#### Problem to work on:
Reproduce verbatim the records from the line containing "Select the '접속이" through the line containing "Viewport: 600px width, 540px", including both of those lines.
== Records for processing ==
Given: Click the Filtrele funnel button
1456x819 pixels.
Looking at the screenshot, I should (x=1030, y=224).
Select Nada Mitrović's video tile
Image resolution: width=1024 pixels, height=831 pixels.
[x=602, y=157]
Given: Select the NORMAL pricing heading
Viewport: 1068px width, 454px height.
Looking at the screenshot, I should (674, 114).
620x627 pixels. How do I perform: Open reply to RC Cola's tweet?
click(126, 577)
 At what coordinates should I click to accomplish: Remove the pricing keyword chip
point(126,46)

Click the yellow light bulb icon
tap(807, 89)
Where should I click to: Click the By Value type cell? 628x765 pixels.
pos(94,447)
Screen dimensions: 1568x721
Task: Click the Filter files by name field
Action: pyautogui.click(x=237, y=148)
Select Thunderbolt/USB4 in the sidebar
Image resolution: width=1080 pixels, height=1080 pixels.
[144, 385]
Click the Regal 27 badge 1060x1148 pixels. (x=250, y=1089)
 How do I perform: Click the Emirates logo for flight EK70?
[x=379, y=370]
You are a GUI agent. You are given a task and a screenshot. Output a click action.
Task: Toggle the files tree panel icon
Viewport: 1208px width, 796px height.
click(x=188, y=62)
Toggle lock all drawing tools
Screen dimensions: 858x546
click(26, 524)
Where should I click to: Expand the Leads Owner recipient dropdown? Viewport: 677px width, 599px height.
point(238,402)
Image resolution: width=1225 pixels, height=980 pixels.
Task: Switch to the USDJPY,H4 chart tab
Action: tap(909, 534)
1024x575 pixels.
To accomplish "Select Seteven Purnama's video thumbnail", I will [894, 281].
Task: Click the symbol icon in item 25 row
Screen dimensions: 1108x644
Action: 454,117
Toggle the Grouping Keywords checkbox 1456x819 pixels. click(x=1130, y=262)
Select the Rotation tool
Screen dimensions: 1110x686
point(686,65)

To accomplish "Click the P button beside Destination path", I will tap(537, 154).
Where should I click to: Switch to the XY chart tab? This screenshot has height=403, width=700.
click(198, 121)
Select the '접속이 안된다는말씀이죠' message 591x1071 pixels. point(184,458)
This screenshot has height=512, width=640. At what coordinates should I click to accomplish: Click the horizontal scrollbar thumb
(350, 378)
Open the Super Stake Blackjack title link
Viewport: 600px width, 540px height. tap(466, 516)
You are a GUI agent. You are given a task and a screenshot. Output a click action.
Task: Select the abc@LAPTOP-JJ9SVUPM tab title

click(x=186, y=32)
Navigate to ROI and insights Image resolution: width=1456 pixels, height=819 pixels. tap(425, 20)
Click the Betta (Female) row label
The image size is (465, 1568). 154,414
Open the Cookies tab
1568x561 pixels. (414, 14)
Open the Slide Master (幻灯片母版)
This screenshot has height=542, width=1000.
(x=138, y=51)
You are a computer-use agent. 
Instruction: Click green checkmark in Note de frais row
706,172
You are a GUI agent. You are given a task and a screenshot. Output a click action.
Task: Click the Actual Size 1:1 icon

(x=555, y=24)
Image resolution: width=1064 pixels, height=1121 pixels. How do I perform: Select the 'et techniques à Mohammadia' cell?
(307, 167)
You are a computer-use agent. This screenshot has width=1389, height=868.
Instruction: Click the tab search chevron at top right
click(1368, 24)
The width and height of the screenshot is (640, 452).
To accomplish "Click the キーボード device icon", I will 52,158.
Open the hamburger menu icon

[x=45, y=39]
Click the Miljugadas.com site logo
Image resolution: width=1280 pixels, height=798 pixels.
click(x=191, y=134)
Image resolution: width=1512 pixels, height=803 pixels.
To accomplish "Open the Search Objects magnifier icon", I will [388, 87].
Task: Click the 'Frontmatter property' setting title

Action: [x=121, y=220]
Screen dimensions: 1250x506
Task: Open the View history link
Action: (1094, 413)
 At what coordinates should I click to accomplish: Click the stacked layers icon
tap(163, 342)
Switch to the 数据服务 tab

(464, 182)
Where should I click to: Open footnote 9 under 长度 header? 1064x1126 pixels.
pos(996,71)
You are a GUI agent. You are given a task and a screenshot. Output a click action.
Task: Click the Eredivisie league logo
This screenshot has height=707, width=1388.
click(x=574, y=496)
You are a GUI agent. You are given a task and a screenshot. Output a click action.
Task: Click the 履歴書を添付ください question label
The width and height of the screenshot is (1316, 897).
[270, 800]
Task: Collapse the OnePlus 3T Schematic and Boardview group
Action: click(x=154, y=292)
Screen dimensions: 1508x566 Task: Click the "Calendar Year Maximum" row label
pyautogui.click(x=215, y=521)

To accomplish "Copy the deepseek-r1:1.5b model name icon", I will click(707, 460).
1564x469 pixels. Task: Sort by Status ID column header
===
#### Answer to the task:
Select the '접속이 안된다는말씀이죠' message 591x1071 pixels. point(184,458)
This screenshot has height=512, width=640. At what coordinates should I click to accomplish: Click the horizontal scrollbar thumb
(350, 378)
Open the Super Stake Blackjack title link
Viewport: 600px width, 540px height. tap(466, 516)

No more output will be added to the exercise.